Data under study =>
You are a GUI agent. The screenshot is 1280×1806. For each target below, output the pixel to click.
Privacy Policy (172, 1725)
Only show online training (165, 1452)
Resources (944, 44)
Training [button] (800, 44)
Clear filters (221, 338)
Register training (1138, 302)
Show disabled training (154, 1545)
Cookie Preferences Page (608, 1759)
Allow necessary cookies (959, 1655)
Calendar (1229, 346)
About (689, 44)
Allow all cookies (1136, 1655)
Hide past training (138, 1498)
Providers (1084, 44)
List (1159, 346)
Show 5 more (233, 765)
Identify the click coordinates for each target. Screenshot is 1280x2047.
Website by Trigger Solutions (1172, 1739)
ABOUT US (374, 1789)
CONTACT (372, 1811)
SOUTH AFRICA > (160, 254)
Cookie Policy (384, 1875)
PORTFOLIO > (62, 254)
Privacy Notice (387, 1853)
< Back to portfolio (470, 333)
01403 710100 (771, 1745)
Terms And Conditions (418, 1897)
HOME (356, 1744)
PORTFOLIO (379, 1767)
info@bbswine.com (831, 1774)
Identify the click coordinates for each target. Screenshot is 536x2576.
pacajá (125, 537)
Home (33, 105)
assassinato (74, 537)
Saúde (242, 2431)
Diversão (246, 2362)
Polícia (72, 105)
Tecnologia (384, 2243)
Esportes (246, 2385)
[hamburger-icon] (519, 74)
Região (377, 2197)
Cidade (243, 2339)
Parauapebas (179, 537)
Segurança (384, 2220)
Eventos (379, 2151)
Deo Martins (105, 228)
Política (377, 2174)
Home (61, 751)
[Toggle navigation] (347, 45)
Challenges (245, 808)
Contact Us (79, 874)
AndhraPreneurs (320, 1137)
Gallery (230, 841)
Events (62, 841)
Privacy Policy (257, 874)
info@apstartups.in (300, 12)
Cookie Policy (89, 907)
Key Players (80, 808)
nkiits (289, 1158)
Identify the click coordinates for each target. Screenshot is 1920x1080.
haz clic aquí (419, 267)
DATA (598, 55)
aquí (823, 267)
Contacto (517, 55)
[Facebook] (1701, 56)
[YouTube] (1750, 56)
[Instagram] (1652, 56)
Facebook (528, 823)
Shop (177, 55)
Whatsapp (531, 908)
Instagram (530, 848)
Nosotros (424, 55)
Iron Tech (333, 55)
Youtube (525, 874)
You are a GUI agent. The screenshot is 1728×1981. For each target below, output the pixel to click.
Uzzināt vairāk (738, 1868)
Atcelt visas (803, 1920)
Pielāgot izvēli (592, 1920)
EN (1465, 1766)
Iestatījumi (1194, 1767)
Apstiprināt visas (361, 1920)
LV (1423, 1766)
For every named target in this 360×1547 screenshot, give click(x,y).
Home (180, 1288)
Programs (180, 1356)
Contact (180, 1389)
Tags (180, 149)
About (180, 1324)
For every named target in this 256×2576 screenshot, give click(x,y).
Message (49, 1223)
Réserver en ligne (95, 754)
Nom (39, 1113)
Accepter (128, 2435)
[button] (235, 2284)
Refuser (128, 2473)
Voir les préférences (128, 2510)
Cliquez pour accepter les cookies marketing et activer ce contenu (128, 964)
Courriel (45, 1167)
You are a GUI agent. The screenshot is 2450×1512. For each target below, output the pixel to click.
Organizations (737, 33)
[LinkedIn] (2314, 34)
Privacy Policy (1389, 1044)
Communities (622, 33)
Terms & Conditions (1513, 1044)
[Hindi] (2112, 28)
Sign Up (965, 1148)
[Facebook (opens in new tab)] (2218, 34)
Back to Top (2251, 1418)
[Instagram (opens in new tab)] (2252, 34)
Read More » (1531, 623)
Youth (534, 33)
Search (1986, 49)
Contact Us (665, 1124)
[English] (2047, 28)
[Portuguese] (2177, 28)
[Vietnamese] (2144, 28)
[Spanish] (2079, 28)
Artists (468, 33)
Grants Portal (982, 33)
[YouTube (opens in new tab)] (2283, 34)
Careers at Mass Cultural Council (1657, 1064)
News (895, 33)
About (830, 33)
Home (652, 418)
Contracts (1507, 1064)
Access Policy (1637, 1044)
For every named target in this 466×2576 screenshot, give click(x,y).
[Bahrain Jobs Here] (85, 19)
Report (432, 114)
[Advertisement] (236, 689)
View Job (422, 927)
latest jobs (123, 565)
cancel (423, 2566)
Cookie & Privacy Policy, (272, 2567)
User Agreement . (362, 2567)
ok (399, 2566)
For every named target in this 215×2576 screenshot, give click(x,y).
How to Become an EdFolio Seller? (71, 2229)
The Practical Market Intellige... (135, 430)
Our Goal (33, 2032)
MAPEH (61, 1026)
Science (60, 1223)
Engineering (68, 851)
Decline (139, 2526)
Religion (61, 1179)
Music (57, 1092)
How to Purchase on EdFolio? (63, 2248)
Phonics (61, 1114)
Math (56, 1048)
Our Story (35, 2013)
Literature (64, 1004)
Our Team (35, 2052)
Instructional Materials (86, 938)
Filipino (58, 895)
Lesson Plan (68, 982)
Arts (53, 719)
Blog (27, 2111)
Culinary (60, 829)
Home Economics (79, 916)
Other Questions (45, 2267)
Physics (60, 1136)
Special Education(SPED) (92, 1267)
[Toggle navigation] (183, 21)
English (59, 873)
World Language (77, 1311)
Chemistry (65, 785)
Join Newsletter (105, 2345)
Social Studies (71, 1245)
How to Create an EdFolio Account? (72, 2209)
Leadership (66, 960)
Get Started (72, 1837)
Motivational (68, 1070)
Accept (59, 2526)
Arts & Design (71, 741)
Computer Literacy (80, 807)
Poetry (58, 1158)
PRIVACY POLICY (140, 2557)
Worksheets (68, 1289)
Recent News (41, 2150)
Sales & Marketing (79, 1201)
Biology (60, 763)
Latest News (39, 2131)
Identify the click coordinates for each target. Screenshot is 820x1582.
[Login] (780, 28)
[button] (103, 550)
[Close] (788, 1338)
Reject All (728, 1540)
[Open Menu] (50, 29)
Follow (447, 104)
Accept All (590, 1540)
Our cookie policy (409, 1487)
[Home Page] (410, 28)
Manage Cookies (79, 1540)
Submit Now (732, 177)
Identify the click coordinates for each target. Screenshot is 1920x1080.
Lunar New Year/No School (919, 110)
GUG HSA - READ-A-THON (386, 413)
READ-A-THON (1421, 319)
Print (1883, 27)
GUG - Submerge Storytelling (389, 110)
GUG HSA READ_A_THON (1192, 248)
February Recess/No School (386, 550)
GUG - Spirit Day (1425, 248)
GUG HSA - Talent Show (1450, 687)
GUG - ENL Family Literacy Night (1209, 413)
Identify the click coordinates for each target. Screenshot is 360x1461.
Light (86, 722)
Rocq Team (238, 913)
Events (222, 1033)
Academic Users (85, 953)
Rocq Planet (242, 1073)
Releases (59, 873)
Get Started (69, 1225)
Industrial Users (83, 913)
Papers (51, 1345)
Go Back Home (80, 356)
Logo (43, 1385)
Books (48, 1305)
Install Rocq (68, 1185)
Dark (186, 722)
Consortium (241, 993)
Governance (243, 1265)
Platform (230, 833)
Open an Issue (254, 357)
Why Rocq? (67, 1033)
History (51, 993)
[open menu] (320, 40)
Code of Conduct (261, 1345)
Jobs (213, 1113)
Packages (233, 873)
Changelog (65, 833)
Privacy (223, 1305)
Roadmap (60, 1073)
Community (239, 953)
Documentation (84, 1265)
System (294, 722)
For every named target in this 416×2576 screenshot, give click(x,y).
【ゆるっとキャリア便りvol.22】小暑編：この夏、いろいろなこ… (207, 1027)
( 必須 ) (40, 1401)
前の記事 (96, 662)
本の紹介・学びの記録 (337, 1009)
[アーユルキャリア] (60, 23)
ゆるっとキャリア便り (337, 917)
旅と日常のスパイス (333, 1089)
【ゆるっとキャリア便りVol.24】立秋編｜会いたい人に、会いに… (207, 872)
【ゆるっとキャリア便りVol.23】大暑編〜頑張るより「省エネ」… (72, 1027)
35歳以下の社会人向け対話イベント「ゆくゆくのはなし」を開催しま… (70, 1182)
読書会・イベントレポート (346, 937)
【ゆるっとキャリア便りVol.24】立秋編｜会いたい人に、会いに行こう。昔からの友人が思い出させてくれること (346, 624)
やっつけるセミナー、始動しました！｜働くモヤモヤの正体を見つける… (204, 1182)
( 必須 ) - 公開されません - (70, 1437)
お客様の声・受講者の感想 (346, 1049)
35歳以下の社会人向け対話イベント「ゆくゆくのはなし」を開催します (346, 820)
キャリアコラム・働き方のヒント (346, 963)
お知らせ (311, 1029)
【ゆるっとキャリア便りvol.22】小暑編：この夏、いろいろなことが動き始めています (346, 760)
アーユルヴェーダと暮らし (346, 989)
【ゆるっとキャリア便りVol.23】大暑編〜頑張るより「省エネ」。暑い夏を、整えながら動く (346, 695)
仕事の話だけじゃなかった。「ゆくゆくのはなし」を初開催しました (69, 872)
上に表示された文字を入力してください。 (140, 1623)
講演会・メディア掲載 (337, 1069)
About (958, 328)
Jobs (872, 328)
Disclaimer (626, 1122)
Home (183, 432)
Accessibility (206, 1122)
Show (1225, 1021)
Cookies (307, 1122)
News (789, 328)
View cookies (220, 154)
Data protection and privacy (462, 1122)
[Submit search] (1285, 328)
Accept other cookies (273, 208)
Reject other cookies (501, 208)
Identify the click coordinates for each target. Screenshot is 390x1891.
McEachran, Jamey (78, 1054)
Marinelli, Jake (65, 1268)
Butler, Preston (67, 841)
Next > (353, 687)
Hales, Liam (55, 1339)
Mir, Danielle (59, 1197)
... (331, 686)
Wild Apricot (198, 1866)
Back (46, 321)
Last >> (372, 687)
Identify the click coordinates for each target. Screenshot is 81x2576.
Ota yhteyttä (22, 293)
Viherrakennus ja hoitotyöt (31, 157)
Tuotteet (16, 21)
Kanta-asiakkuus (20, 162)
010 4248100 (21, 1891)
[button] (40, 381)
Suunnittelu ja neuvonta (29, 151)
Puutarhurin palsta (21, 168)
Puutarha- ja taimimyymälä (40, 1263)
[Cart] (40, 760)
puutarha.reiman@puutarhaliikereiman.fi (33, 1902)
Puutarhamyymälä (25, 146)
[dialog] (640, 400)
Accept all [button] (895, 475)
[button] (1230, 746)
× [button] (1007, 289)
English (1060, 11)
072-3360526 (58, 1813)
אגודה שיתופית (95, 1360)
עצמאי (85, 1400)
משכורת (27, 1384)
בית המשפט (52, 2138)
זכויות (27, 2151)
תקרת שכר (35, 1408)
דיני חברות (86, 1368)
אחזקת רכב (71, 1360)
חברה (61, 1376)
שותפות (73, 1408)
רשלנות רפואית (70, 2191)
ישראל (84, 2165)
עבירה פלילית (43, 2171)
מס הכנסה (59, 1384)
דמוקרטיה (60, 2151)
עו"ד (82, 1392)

Task => Beginning with the line holding "Nosotros (424, 55)" and ending with the line holding "Pielāgot izvēli (592, 1920)", write out the stretch of material above exactly; add no further lines.

The completed task =>
Nosotros (424, 55)
Iron Tech (333, 55)
Youtube (525, 874)
You are a GUI agent. The screenshot is 1728×1981. For each target below, output the pixel to click.
Uzzināt vairāk (738, 1868)
Atcelt visas (803, 1920)
Pielāgot izvēli (592, 1920)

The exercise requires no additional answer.